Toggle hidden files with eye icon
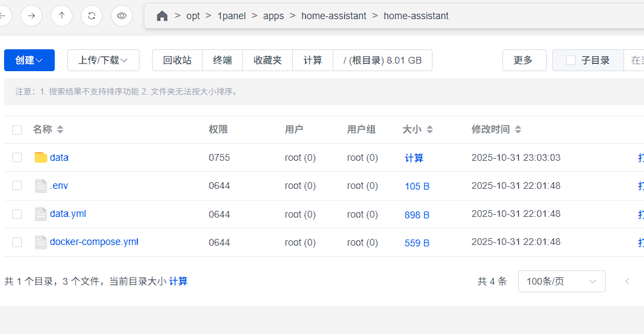 [122, 15]
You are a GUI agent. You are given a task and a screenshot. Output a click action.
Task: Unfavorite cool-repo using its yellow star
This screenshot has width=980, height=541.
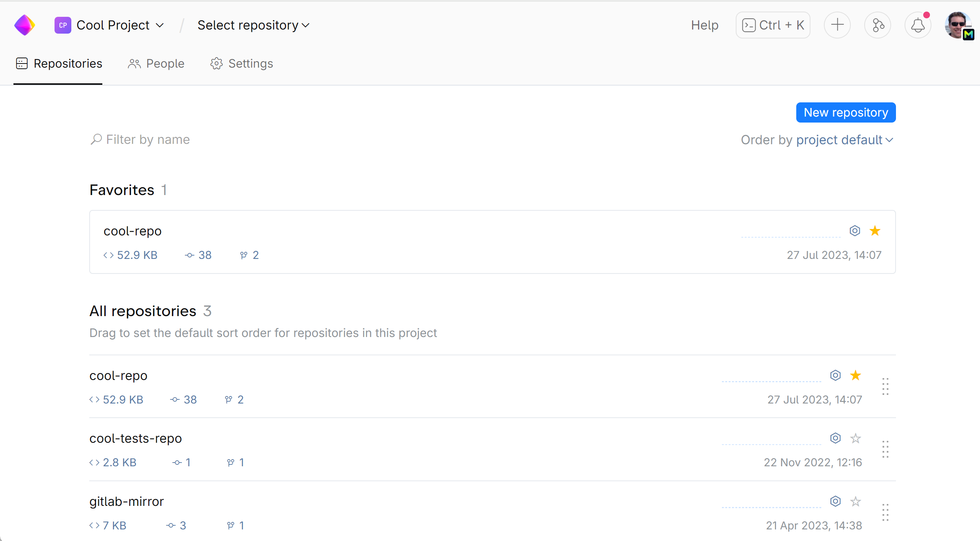[x=875, y=231]
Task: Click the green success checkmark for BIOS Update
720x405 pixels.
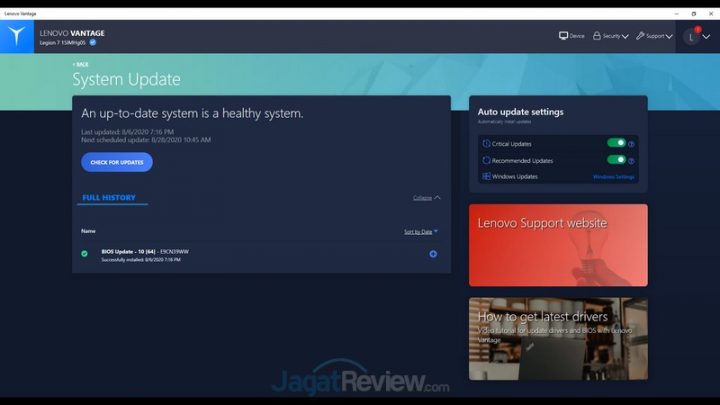Action: [84, 254]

TASK INSTRUCTIONS: Although the entries contain pictures, copy everything else in them exactly.

REPLY TO THE EXERCISE:
Toggle hidden files with eye icon
 [122, 15]
You are a GUI agent. You are given a task and a screenshot. Output a click action.
Task: Unfavorite cool-repo using its yellow star
This screenshot has width=980, height=541.
[x=875, y=231]
Task: Click the green success checkmark for BIOS Update
720x405 pixels.
Action: [84, 254]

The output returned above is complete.